Challenge
Turn the lines of the listing from the one holding "has width=1220, height=2576." through the one holding "coordinates (586, 76).", inclusive, into a numbered list. Leave out any blank lines.

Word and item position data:
+ + + +

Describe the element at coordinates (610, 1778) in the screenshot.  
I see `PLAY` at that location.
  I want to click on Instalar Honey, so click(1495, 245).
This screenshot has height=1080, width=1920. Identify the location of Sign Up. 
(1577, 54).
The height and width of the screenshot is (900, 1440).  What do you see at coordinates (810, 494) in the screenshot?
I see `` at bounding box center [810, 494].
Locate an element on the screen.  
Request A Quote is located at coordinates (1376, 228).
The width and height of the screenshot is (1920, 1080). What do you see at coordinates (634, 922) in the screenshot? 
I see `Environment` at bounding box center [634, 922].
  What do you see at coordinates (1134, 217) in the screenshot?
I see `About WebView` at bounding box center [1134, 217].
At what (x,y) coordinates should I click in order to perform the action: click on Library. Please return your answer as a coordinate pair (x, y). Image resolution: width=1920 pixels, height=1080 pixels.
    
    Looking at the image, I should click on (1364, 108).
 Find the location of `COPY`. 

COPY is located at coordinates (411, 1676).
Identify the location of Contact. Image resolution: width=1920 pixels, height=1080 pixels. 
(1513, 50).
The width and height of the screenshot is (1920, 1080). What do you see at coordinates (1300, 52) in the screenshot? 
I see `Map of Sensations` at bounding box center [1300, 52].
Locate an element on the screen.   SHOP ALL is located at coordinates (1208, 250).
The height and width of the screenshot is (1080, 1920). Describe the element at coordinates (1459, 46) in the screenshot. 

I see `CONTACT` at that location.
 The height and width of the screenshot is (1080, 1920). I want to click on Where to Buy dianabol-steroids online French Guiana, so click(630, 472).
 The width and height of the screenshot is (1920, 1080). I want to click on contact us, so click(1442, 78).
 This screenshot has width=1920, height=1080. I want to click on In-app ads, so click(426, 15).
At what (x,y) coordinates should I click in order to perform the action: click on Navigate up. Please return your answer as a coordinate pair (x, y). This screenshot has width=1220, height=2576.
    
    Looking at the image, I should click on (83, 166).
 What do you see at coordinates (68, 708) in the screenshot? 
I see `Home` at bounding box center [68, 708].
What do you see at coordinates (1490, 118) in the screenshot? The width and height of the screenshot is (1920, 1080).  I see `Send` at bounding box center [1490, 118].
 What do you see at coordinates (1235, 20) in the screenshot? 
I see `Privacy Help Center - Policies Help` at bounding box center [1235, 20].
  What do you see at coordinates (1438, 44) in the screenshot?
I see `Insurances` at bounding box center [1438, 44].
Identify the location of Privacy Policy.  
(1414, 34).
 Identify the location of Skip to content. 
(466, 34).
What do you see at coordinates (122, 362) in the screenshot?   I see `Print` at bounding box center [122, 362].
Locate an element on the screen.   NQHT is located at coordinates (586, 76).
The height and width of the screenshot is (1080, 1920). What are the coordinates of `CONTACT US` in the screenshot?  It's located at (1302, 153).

+ + + +

Exercise output
1. At what (x,y) coordinates should I click in order to perform the action: click on Navigate up. Please return your answer as a coordinate pair (x, y). This screenshot has width=1220, height=2576.
2.     Looking at the image, I should click on (83, 166).
3.  What do you see at coordinates (68, 708) in the screenshot? 
4. I see `Home` at bounding box center [68, 708].
5. What do you see at coordinates (1490, 118) in the screenshot? The width and height of the screenshot is (1920, 1080).  I see `Send` at bounding box center [1490, 118].
6.  What do you see at coordinates (1235, 20) in the screenshot? 
7. I see `Privacy Help Center - Policies Help` at bounding box center [1235, 20].
8.   What do you see at coordinates (1438, 44) in the screenshot?
9. I see `Insurances` at bounding box center [1438, 44].
10. Identify the location of Privacy Policy.  
11. (1414, 34).
12.  Identify the location of Skip to content. 
13. (466, 34).
14. What do you see at coordinates (122, 362) in the screenshot?   I see `Print` at bounding box center [122, 362].
15. Locate an element on the screen.   NQHT is located at coordinates (586, 76).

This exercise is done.